## GIVEN DATA
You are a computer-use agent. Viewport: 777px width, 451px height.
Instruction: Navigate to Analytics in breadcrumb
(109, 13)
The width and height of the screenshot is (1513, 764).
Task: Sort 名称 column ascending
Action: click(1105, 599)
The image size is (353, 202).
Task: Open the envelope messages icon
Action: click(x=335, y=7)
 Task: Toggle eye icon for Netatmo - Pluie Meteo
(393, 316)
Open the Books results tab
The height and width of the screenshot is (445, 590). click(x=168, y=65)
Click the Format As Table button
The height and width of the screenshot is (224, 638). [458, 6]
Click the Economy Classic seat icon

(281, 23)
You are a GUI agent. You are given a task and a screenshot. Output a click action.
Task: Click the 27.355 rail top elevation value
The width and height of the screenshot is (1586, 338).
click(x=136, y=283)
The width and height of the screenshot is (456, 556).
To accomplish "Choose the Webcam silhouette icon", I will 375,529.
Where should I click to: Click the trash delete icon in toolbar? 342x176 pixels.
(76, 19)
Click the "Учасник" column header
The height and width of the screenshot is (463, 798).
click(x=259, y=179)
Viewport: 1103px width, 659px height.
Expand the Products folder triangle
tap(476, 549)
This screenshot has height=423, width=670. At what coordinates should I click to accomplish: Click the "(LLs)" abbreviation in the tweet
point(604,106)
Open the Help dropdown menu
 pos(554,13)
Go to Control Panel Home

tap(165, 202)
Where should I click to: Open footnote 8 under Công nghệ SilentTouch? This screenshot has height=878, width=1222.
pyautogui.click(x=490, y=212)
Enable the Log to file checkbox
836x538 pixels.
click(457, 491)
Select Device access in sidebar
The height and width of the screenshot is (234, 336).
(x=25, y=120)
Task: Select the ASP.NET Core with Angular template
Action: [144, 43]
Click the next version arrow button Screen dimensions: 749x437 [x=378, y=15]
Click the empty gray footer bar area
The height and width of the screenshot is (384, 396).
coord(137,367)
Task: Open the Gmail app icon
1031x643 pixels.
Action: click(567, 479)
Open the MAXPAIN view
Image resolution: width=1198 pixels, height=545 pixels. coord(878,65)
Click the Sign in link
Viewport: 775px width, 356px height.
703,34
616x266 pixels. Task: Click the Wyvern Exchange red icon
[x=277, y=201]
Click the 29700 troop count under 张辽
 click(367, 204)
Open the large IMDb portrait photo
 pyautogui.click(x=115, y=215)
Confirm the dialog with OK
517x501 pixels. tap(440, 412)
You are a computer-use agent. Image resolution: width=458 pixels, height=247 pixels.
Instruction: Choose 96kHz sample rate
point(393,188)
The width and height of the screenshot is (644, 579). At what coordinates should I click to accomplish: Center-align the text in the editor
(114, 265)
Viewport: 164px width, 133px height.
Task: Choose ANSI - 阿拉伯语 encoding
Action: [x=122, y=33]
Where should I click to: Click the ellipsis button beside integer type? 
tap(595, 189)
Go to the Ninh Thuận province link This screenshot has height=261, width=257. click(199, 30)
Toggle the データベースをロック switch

## WORK INSTRUCTION
Copy the data above exactly. Every line must be included.

## ANSWER SECTION
You are a computer-use agent. Viewport: 777px width, 451px height.
Instruction: Navigate to Analytics in breadcrumb
(109, 13)
The width and height of the screenshot is (1513, 764).
Task: Sort 名称 column ascending
Action: click(1105, 599)
The image size is (353, 202).
Task: Open the envelope messages icon
Action: click(x=335, y=7)
 Task: Toggle eye icon for Netatmo - Pluie Meteo
(393, 316)
Open the Books results tab
The height and width of the screenshot is (445, 590). click(x=168, y=65)
Click the Format As Table button
The height and width of the screenshot is (224, 638). [458, 6]
Click the Economy Classic seat icon

(281, 23)
You are a GUI agent. You are given a task and a screenshot. Output a click action.
Task: Click the 27.355 rail top elevation value
The width and height of the screenshot is (1586, 338).
click(x=136, y=283)
The width and height of the screenshot is (456, 556).
To accomplish "Choose the Webcam silhouette icon", I will 375,529.
Where should I click to: Click the trash delete icon in toolbar? 342x176 pixels.
(76, 19)
Click the "Учасник" column header
The height and width of the screenshot is (463, 798).
click(x=259, y=179)
Viewport: 1103px width, 659px height.
Expand the Products folder triangle
tap(476, 549)
This screenshot has height=423, width=670. At what coordinates should I click to accomplish: Click the "(LLs)" abbreviation in the tweet
point(604,106)
Open the Help dropdown menu
 pos(554,13)
Go to Control Panel Home

tap(165, 202)
Where should I click to: Open footnote 8 under Công nghệ SilentTouch? This screenshot has height=878, width=1222.
pyautogui.click(x=490, y=212)
Enable the Log to file checkbox
836x538 pixels.
click(457, 491)
Select Device access in sidebar
The height and width of the screenshot is (234, 336).
(x=25, y=120)
Task: Select the ASP.NET Core with Angular template
Action: [144, 43]
Click the next version arrow button Screen dimensions: 749x437 [x=378, y=15]
Click the empty gray footer bar area
The height and width of the screenshot is (384, 396).
coord(137,367)
Task: Open the Gmail app icon
1031x643 pixels.
Action: click(567, 479)
Open the MAXPAIN view
Image resolution: width=1198 pixels, height=545 pixels. coord(878,65)
Click the Sign in link
Viewport: 775px width, 356px height.
703,34
616x266 pixels. Task: Click the Wyvern Exchange red icon
[x=277, y=201]
Click the 29700 troop count under 张辽
 click(367, 204)
Open the large IMDb portrait photo
 pyautogui.click(x=115, y=215)
Confirm the dialog with OK
517x501 pixels. tap(440, 412)
You are a computer-use agent. Image resolution: width=458 pixels, height=247 pixels.
Instruction: Choose 96kHz sample rate
point(393,188)
The width and height of the screenshot is (644, 579). At what coordinates should I click to accomplish: Center-align the text in the editor
(114, 265)
Viewport: 164px width, 133px height.
Task: Choose ANSI - 阿拉伯语 encoding
Action: [x=122, y=33]
Where should I click to: Click the ellipsis button beside integer type? 
tap(595, 189)
Go to the Ninh Thuận province link This screenshot has height=261, width=257. click(199, 30)
Toggle the データベースをロック switch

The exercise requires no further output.